De acordo com dados preliminares sobre a atividade turística divulgados hoje pelo Instituto Nacional de Estatística (INE), 2025 registou uma aceleração no crescimento dos pernoites de residentes (+5,4%, face a +2,2% em 2024) e, em sentido contrário, uma desaceleração nos pernoites de não residentes (+0,8%, depois de +4,9% em 2024).
Pernoites de residentes e não residentes em 2025 (INE)
Ainda assim, os pernoites de não residentes mantiveram-se predominantes, representando 69,4% do total e somando 57,0 milhões. Já os pernoites de residentes, com 30,6% do total, alcançaram 25,1 milhões.
Menor dependência dos mercados externos face a 2024
Na comparação com 2024, o INE (Instituto Nacional de Estatística) assinala uma redução da dependência dos mercados externos, que passou de 70,3% em 2024 para um nível inferior em 2025, refletindo um peso relativamente maior da procura interna.
O Instituto sublinha que, “desde 2015, apenas no período entre 2020 e 2022, fortemente marcado pela pandemia de Covid-19, foram observados níveis de dependência dos mercados externos inferiores aos registados em 2025”.
O que estes resultados sugerem para o setor do turismo
O reforço do ritmo de crescimento dos pernoites de residentes pode indicar um dinamismo maior do turismo interno, com impacto direto na ocupação e na receita ao longo do ano, sobretudo em épocas tradicionalmente menos dependentes de visitantes estrangeiros. Para o setor, este movimento também pode abrir espaço para ajustar ofertas e campanhas voltadas ao público doméstico, sem perder o foco no volume ainda dominante de não residentes.

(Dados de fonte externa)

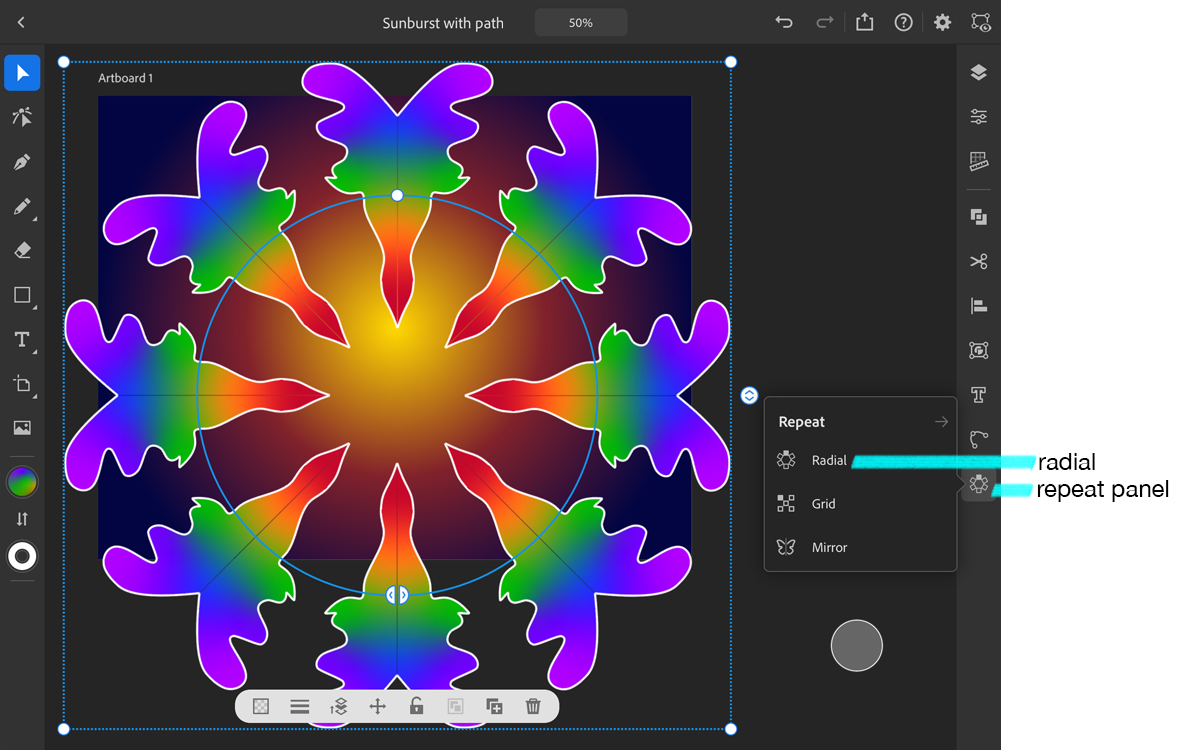Open the Help menu
Screen dimensions: 1197x750
coord(903,22)
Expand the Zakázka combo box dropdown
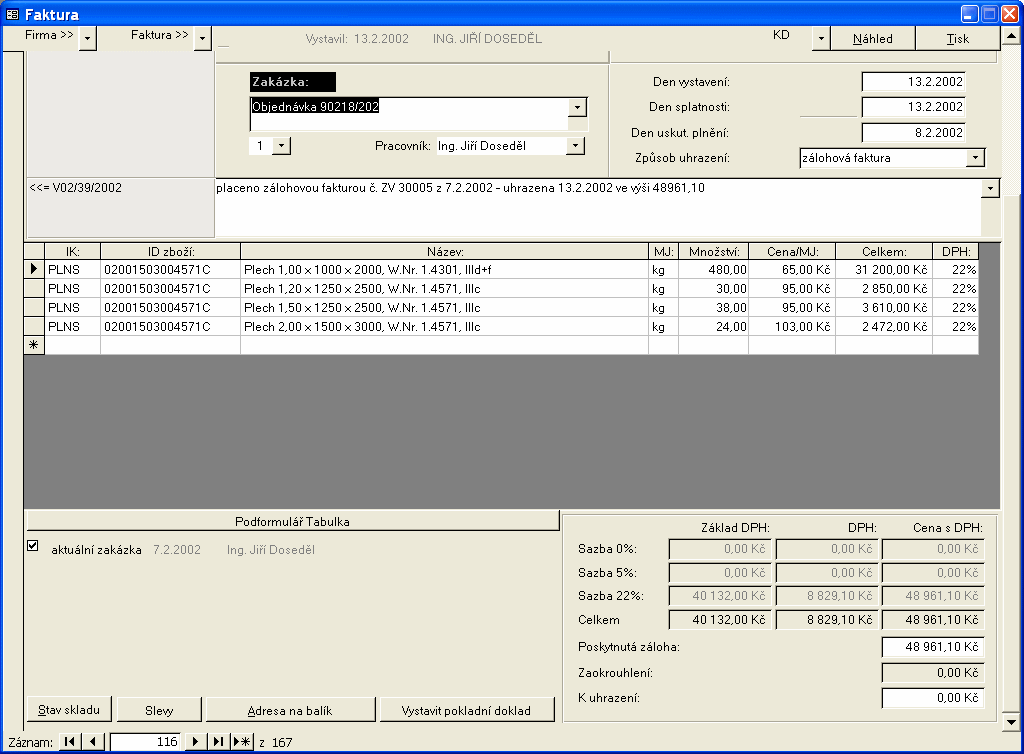This screenshot has height=754, width=1024. (x=577, y=107)
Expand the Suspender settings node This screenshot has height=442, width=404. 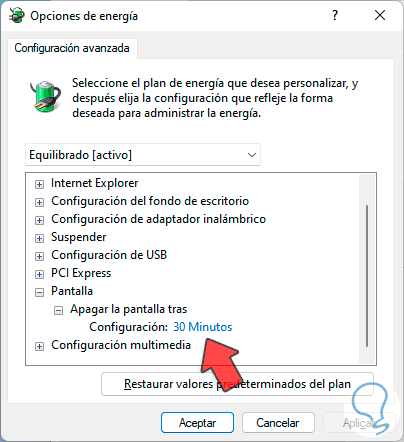[39, 238]
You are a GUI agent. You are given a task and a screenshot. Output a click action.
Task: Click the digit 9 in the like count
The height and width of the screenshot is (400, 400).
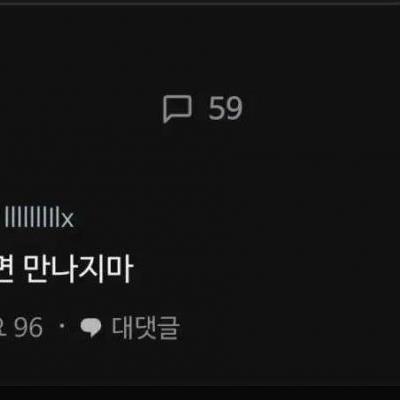(21, 327)
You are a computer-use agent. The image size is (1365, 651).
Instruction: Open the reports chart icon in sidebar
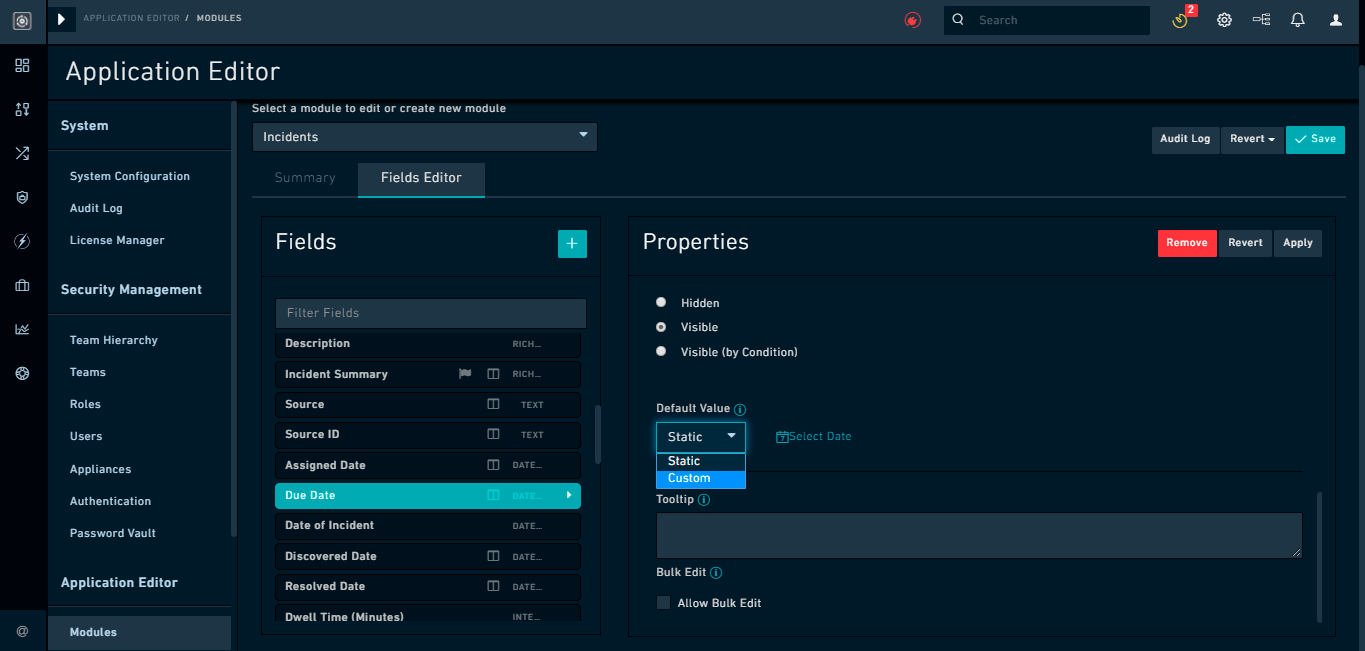(22, 328)
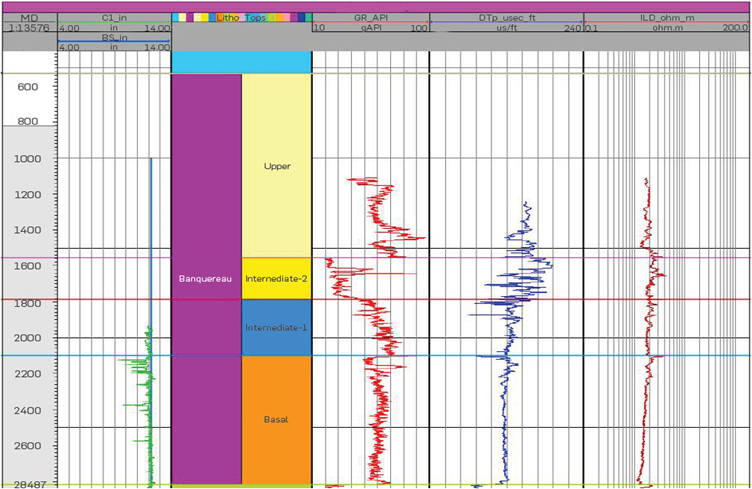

Ao mesmo tempo, a desaceleração do crescimento dos pernoites de não residentes, mesmo mantendo a liderança em participação, reforça a importância de estratégias de diversificação e fidelização em mercados externos. Variáveis como conectividade aérea, condições económicas nos países emissores e calendário de eventos podem influenciar a evolução anual, tornando a gestão de demanda e a adaptação do produto turístico ainda mais relevantes.